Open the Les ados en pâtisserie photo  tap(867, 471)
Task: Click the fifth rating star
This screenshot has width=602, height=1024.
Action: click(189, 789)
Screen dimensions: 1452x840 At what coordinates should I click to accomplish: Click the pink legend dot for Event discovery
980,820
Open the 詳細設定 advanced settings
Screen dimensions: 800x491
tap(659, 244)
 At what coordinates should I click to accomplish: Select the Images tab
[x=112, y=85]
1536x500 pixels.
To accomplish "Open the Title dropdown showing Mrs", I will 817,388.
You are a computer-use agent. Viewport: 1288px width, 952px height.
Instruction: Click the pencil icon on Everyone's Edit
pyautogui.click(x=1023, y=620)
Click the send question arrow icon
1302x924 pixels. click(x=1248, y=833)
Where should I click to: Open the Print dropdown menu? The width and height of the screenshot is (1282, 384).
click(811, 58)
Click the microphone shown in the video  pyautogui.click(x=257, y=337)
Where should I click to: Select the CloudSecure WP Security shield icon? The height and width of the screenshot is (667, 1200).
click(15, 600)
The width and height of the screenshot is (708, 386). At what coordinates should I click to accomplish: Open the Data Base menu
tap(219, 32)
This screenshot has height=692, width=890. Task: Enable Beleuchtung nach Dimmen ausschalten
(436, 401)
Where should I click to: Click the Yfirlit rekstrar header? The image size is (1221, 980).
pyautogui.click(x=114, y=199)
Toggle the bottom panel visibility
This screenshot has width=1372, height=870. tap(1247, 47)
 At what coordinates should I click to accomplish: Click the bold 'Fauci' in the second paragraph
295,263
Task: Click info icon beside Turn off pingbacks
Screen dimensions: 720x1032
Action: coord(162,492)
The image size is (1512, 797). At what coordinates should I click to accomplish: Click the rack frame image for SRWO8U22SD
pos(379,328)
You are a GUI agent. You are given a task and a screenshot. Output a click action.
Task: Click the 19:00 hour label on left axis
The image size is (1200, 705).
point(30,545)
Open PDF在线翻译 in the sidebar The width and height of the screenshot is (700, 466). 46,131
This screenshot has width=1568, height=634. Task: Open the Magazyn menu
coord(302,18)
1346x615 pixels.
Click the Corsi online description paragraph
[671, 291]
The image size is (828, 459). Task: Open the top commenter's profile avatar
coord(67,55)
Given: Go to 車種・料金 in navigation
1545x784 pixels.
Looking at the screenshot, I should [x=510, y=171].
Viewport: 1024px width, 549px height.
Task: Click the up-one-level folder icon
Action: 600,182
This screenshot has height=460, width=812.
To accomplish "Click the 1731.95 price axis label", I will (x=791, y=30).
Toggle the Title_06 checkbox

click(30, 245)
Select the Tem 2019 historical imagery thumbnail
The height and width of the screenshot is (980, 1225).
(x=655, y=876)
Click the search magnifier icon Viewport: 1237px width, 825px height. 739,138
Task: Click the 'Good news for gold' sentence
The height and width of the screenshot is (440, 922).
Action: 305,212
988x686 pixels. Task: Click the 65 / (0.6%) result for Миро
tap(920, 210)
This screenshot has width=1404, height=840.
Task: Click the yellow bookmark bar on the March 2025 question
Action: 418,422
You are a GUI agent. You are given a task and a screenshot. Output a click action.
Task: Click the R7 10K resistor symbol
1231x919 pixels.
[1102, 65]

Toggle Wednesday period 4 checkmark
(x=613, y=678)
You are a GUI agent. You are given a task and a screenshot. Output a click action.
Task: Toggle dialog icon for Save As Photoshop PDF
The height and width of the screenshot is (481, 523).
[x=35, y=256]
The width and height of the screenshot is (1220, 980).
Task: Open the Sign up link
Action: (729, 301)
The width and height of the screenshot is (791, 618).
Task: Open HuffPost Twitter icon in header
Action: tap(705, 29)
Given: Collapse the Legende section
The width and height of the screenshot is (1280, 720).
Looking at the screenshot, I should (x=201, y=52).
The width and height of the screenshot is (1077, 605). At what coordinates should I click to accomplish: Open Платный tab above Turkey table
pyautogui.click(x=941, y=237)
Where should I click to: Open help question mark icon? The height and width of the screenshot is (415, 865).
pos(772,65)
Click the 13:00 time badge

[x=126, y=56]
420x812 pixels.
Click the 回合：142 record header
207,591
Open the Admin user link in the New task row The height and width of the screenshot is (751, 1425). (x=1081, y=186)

^^^^^^^^^^^^^^^^

Transcribe every line above, character for character.

Open the Les ados en pâtisserie photo  tap(867, 471)
Task: Click the fifth rating star
This screenshot has width=602, height=1024.
Action: click(189, 789)
Screen dimensions: 1452x840 At what coordinates should I click to accomplish: Click the pink legend dot for Event discovery
980,820
Open the 詳細設定 advanced settings
Screen dimensions: 800x491
tap(659, 244)
 At what coordinates should I click to accomplish: Select the Images tab
[x=112, y=85]
1536x500 pixels.
To accomplish "Open the Title dropdown showing Mrs", I will 817,388.
You are a computer-use agent. Viewport: 1288px width, 952px height.
Instruction: Click the pencil icon on Everyone's Edit
pyautogui.click(x=1023, y=620)
Click the send question arrow icon
1302x924 pixels. click(x=1248, y=833)
Where should I click to: Open the Print dropdown menu? The width and height of the screenshot is (1282, 384).
click(811, 58)
Click the microphone shown in the video  pyautogui.click(x=257, y=337)
Where should I click to: Select the CloudSecure WP Security shield icon? The height and width of the screenshot is (667, 1200).
click(15, 600)
The width and height of the screenshot is (708, 386). At what coordinates should I click to accomplish: Open the Data Base menu
tap(219, 32)
This screenshot has height=692, width=890. Task: Enable Beleuchtung nach Dimmen ausschalten
(436, 401)
Where should I click to: Click the Yfirlit rekstrar header? The image size is (1221, 980).
pyautogui.click(x=114, y=199)
Toggle the bottom panel visibility
This screenshot has width=1372, height=870. tap(1247, 47)
 At what coordinates should I click to accomplish: Click the bold 'Fauci' in the second paragraph
295,263
Task: Click info icon beside Turn off pingbacks
Screen dimensions: 720x1032
Action: coord(162,492)
The image size is (1512, 797). At what coordinates should I click to accomplish: Click the rack frame image for SRWO8U22SD
pos(379,328)
You are a GUI agent. You are given a task and a screenshot. Output a click action.
Task: Click the 19:00 hour label on left axis
The image size is (1200, 705).
point(30,545)
Open PDF在线翻译 in the sidebar The width and height of the screenshot is (700, 466). 46,131
This screenshot has width=1568, height=634. Task: Open the Magazyn menu
coord(302,18)
1346x615 pixels.
Click the Corsi online description paragraph
[671, 291]
The image size is (828, 459). Task: Open the top commenter's profile avatar
coord(67,55)
Given: Go to 車種・料金 in navigation
1545x784 pixels.
Looking at the screenshot, I should [x=510, y=171].
Viewport: 1024px width, 549px height.
Task: Click the up-one-level folder icon
Action: 600,182
This screenshot has height=460, width=812.
To accomplish "Click the 1731.95 price axis label", I will (x=791, y=30).
Toggle the Title_06 checkbox

click(30, 245)
Select the Tem 2019 historical imagery thumbnail
The height and width of the screenshot is (980, 1225).
(x=655, y=876)
Click the search magnifier icon Viewport: 1237px width, 825px height. 739,138
Task: Click the 'Good news for gold' sentence
The height and width of the screenshot is (440, 922).
Action: 305,212
988x686 pixels. Task: Click the 65 / (0.6%) result for Миро
tap(920, 210)
This screenshot has width=1404, height=840.
Task: Click the yellow bookmark bar on the March 2025 question
Action: 418,422
You are a GUI agent. You are given a task and a screenshot. Output a click action.
Task: Click the R7 10K resistor symbol
1231x919 pixels.
[1102, 65]

Toggle Wednesday period 4 checkmark
(x=613, y=678)
You are a GUI agent. You are given a task and a screenshot. Output a click action.
Task: Toggle dialog icon for Save As Photoshop PDF
The height and width of the screenshot is (481, 523).
[x=35, y=256]
The width and height of the screenshot is (1220, 980).
Task: Open the Sign up link
Action: (729, 301)
The width and height of the screenshot is (791, 618).
Task: Open HuffPost Twitter icon in header
Action: tap(705, 29)
Given: Collapse the Legende section
The width and height of the screenshot is (1280, 720).
Looking at the screenshot, I should (x=201, y=52).
The width and height of the screenshot is (1077, 605). At what coordinates should I click to accomplish: Open Платный tab above Turkey table
pyautogui.click(x=941, y=237)
Where should I click to: Open help question mark icon? The height and width of the screenshot is (415, 865).
pos(772,65)
Click the 13:00 time badge

[x=126, y=56]
420x812 pixels.
Click the 回合：142 record header
207,591
Open the Admin user link in the New task row The height and width of the screenshot is (751, 1425). (x=1081, y=186)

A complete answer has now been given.